Because the fact is that it was alternately exciting and exhausting to be at AWP. Amazing to realize there are approximately 7,423,742 literary journals to be had here at the Bookfair (I exaggerate, but only a little) that show independent publishing alive and well. Depressing to realize how many brilliant new books are out there that I’ll just never get to. Intriguing to talk to editors like David Gessner, who oversees the newish journal Ecotone—a word translated as a transitional zone between two communities but also as a place of danger or opportunity—that stands out from the crowd from its concerted attention on Place. Worrisome to see a conference and the panels still too much divided by race. Frustrating as a fiction writer myself to see that the swaggering boy fiction writer aesthetic is still being encouraged at graduate schools across the country.
But then there’s the good stuff: panels that wake you up and teach you something and make this whole racket worthwhile. Here’s poet David St. John speaking on the first day on the “kinematic lyric” and the crossovers between poetry and film, of how cinema increasingly seeks to capture the “fragmentary, disjunctive experience” of “the wreckage of our age.” St. John tells us that we’re saved in some way, though, by the act of capturing, because that representation of fracture creates a feeling of wholeness, such that we hold together and don’t, in the end, ourselves fly apart. Here is Ralph Angel then talking about the beauty of film, which tackles “how to tell the story without telling the story.” How the supposedly objective narrative we hear in this country is, indeed, a lie. How he is grateful for film: that it precedes him and will outlive him; he, in writing work that directly addresses filmmakers such as Hitchcock and Kieslowski, himself becomes part of this “continuum of human expression.”
That night, it’s off to an authentic barbecue (or, as it says on the label, Bar-B-Q) dinner at the infamous Stubbs. Gathered there were a group of fellows from the Virginia Center for the Creative Arts and their partners and friends. The VCCA artists’ colony is one of the most sacred places in this country for writers (artists and composers, too), of quiet woods and lovely, converted barn studios and those long-lashed cows that greet you every morning. At my immediate table, writers Leslie Pietrzyk, Porter Shreve, Bich Nguyen, and Darcy Cummings, and poets representing each of the Carolinas. The talk was of new writing projects, of the non-Washington Washington novel and John Keats’ poetry, of an abundance of Polish food and a dearth of Vietnamese dinners, all over fried green tomatoes and beef brisket.

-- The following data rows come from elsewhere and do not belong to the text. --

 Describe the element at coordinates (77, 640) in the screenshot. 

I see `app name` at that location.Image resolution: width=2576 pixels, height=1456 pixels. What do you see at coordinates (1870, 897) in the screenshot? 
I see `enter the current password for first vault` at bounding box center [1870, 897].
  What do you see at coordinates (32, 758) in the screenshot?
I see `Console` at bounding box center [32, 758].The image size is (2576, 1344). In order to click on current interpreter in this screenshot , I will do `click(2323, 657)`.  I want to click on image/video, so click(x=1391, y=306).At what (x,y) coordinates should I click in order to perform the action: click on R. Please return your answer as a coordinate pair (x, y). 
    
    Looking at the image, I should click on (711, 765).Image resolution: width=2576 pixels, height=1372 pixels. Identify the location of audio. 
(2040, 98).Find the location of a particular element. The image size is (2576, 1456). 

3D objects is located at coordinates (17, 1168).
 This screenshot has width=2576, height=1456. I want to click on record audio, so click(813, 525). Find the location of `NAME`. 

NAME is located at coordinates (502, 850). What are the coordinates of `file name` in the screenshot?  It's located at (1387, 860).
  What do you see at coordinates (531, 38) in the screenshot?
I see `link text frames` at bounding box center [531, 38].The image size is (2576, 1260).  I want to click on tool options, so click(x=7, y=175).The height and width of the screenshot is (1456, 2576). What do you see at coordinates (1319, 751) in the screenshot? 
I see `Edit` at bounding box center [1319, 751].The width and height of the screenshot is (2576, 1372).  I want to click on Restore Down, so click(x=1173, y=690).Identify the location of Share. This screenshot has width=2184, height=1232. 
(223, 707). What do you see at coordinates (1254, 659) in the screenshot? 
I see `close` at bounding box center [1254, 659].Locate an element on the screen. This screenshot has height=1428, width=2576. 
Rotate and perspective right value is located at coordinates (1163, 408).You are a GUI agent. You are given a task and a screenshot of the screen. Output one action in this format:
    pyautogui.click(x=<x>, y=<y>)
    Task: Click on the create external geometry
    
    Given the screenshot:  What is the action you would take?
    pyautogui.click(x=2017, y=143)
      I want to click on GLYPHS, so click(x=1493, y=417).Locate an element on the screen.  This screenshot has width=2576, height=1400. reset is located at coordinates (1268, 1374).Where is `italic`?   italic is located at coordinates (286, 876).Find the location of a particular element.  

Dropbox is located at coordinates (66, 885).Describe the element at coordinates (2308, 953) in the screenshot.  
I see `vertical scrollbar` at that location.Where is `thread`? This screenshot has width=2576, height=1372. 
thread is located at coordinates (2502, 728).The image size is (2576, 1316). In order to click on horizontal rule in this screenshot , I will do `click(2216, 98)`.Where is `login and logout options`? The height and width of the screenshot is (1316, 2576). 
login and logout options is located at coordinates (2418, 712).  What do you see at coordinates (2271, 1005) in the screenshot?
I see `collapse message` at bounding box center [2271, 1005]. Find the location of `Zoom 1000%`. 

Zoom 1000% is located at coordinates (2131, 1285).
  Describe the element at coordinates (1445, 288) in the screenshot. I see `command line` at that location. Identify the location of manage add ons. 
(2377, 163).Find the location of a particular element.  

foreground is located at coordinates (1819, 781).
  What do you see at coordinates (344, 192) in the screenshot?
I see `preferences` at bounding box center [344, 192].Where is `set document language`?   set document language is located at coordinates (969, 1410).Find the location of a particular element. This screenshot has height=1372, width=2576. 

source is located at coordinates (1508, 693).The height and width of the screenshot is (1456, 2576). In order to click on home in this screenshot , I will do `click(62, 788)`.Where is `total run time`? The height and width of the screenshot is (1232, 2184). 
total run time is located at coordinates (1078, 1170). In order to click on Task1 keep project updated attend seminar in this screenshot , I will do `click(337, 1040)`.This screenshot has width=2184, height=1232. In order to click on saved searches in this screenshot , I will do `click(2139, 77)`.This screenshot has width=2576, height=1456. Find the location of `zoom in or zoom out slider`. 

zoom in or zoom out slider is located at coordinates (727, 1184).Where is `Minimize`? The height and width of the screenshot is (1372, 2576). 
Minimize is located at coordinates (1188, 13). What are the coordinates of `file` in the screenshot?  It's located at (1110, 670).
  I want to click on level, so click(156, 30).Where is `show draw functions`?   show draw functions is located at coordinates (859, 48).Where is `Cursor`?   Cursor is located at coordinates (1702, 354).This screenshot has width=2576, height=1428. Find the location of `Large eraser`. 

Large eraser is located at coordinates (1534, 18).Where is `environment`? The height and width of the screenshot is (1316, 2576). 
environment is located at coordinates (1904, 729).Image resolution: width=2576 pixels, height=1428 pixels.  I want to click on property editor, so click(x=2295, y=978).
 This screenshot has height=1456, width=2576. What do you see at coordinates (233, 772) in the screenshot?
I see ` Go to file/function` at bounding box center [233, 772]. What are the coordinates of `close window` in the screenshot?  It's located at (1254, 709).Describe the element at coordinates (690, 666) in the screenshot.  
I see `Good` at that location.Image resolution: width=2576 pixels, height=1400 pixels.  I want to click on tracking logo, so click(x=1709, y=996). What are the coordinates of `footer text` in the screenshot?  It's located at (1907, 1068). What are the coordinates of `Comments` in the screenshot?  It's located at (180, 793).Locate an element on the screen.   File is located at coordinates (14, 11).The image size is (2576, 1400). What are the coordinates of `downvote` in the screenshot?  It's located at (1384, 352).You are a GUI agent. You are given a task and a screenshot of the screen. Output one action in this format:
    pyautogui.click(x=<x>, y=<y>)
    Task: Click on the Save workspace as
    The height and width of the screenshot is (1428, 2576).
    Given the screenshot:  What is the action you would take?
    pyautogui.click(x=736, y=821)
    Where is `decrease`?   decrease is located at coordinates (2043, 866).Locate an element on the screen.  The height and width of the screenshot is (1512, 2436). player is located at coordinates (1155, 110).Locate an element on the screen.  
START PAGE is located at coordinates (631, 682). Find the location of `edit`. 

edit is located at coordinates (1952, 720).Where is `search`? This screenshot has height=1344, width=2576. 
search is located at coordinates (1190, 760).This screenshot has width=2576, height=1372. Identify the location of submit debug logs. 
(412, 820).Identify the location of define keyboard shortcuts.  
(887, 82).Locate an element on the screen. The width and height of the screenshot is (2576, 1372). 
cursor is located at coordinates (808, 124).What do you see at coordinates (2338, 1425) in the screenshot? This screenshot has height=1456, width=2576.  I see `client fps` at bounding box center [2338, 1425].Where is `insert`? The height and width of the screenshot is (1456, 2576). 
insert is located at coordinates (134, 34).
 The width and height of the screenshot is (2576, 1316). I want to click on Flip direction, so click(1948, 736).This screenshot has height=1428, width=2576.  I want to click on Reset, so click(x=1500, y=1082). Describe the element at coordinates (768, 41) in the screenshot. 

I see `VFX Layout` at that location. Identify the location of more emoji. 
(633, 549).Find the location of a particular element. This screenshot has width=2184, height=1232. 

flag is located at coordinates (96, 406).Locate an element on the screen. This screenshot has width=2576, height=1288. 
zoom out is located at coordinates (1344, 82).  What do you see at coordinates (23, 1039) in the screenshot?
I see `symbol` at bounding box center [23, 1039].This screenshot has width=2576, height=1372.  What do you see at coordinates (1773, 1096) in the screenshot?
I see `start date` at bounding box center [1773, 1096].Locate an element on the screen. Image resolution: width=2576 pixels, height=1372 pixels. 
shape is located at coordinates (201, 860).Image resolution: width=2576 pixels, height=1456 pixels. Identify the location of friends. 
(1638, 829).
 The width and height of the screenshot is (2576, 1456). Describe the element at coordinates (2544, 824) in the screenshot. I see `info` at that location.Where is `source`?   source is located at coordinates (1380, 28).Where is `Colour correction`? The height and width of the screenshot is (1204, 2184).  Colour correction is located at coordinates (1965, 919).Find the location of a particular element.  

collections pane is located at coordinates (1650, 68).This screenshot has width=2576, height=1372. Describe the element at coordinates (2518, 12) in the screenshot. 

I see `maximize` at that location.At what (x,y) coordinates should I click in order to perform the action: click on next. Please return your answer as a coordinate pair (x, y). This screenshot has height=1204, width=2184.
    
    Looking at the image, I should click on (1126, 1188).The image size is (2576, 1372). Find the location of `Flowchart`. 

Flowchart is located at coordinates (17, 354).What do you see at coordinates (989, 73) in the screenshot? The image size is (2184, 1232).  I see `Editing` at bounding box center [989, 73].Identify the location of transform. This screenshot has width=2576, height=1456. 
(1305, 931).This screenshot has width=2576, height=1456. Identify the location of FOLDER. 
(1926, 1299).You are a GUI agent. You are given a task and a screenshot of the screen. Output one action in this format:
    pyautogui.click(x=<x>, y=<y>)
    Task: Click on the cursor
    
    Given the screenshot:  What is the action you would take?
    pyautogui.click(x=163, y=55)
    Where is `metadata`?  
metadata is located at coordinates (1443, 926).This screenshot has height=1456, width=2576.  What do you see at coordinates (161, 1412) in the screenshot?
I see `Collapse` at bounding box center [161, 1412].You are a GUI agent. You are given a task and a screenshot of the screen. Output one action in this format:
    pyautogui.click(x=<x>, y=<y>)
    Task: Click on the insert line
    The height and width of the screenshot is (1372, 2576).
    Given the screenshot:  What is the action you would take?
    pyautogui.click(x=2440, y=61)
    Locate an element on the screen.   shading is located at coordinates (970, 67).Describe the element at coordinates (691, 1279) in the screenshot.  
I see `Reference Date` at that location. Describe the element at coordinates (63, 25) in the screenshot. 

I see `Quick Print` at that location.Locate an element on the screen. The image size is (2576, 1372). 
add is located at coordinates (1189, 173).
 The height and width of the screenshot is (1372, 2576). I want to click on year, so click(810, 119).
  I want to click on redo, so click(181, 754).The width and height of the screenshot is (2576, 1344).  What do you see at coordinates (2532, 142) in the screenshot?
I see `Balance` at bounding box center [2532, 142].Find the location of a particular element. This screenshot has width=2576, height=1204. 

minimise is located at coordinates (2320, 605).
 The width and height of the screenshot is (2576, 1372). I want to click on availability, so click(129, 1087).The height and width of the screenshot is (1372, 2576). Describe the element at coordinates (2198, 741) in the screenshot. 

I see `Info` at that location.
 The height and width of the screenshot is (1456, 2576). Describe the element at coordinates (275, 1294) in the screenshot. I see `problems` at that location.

I was especially excited to hear that Darcy’s collection of poems The Artist as Alice: From a Photographer’s Life is forthcoming this summer from Bright Hill Press; I’m so eager to see those poems collected together that reimagine Alice in Wonderland, this time growing up, a little older and a whole lot more complicated.
Amy Allen, who’s on staff at the VCCA and a writer herself, filled me in about the fancy digs of Moulin à Nef, VCCA’s new “sister campus” in the South of France that houses fellows but that is also available to other lucky folks when the timing’s right.
So what is there to say about Austin, about converging with old friends and meeting new acquaintances and hearing new ideas on craft and teaching and the artistic world we dwell in at our best and talking new projects in a city that’s all new to me? “C’est magnifique, y’all.”